- **SUPPLIED ENTRIES**
((

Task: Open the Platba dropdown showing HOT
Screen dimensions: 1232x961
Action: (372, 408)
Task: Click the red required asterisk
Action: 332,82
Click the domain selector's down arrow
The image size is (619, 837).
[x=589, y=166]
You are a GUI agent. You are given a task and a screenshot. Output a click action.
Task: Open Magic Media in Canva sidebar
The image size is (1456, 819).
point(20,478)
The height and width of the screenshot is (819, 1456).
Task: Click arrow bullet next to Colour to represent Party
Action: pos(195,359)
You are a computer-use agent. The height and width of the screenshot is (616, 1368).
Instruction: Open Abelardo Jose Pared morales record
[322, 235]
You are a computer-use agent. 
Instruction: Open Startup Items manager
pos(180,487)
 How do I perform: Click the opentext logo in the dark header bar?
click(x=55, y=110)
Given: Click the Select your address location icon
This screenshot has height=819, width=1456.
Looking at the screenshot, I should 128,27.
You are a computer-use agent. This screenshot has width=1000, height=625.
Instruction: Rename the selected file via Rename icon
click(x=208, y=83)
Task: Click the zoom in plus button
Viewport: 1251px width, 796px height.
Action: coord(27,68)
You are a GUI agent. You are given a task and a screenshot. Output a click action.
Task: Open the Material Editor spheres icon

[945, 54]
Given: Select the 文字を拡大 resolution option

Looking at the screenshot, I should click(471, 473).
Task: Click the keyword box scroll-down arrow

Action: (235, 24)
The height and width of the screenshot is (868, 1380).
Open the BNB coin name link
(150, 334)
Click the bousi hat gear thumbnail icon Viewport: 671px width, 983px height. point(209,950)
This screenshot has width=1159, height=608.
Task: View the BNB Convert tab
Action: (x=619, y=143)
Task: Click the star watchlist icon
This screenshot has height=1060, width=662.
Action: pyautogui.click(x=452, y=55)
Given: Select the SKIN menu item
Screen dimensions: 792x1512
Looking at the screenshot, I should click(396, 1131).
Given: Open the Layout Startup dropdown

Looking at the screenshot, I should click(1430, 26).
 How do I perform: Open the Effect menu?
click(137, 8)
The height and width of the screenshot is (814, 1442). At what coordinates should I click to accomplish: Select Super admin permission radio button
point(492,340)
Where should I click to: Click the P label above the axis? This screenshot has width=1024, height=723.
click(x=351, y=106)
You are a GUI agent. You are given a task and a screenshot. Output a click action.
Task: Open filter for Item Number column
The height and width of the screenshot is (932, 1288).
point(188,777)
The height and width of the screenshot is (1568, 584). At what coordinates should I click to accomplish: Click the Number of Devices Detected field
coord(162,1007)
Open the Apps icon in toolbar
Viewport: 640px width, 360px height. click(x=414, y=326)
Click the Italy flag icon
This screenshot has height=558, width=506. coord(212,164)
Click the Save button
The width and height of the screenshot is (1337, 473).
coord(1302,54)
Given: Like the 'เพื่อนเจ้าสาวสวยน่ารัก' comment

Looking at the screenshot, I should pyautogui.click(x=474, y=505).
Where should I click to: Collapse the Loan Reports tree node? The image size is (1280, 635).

))

- **STATED EXERCISE**
Write out the listing above again, replacing every "Instruction" with "Goal" and keeping everything else unchanged.

- **TASK ANSWER**
Task: Open the Platba dropdown showing HOT
Screen dimensions: 1232x961
Action: (372, 408)
Task: Click the red required asterisk
Action: 332,82
Click the domain selector's down arrow
The image size is (619, 837).
[x=589, y=166]
You are a GUI agent. You are given a task and a screenshot. Output a click action.
Task: Open Magic Media in Canva sidebar
The image size is (1456, 819).
point(20,478)
The height and width of the screenshot is (819, 1456).
Task: Click arrow bullet next to Colour to represent Party
Action: pos(195,359)
You are a computer-use agent. The height and width of the screenshot is (616, 1368).
Goal: Open Abelardo Jose Pared morales record
[322, 235]
You are a computer-use agent. 
Goal: Open Startup Items manager
pos(180,487)
 How do I perform: Click the opentext logo in the dark header bar?
click(x=55, y=110)
Given: Click the Select your address location icon
This screenshot has height=819, width=1456.
Looking at the screenshot, I should 128,27.
You are a computer-use agent. This screenshot has width=1000, height=625.
Goal: Rename the selected file via Rename icon
click(x=208, y=83)
Task: Click the zoom in plus button
Viewport: 1251px width, 796px height.
Action: coord(27,68)
You are a GUI agent. You are given a task and a screenshot. Output a click action.
Task: Open the Material Editor spheres icon

[945, 54]
Given: Select the 文字を拡大 resolution option

Looking at the screenshot, I should click(471, 473).
Task: Click the keyword box scroll-down arrow

Action: (235, 24)
The height and width of the screenshot is (868, 1380).
Open the BNB coin name link
(150, 334)
Click the bousi hat gear thumbnail icon Viewport: 671px width, 983px height. point(209,950)
This screenshot has width=1159, height=608.
Task: View the BNB Convert tab
Action: (x=619, y=143)
Task: Click the star watchlist icon
This screenshot has height=1060, width=662.
Action: pyautogui.click(x=452, y=55)
Given: Select the SKIN menu item
Screen dimensions: 792x1512
Looking at the screenshot, I should click(396, 1131).
Given: Open the Layout Startup dropdown

Looking at the screenshot, I should click(1430, 26).
 How do I perform: Open the Effect menu?
click(137, 8)
The height and width of the screenshot is (814, 1442). At what coordinates should I click to accomplish: Select Super admin permission radio button
point(492,340)
Where should I click to: Click the P label above the axis? This screenshot has width=1024, height=723.
click(x=351, y=106)
You are a GUI agent. You are given a task and a screenshot. Output a click action.
Task: Open filter for Item Number column
The height and width of the screenshot is (932, 1288).
point(188,777)
The height and width of the screenshot is (1568, 584). At what coordinates should I click to accomplish: Click the Number of Devices Detected field
coord(162,1007)
Open the Apps icon in toolbar
Viewport: 640px width, 360px height. click(x=414, y=326)
Click the Italy flag icon
This screenshot has height=558, width=506. coord(212,164)
Click the Save button
The width and height of the screenshot is (1337, 473).
coord(1302,54)
Given: Like the 'เพื่อนเจ้าสาวสวยน่ารัก' comment

Looking at the screenshot, I should pyautogui.click(x=474, y=505).
Where should I click to: Collapse the Loan Reports tree node? The image size is (1280, 635).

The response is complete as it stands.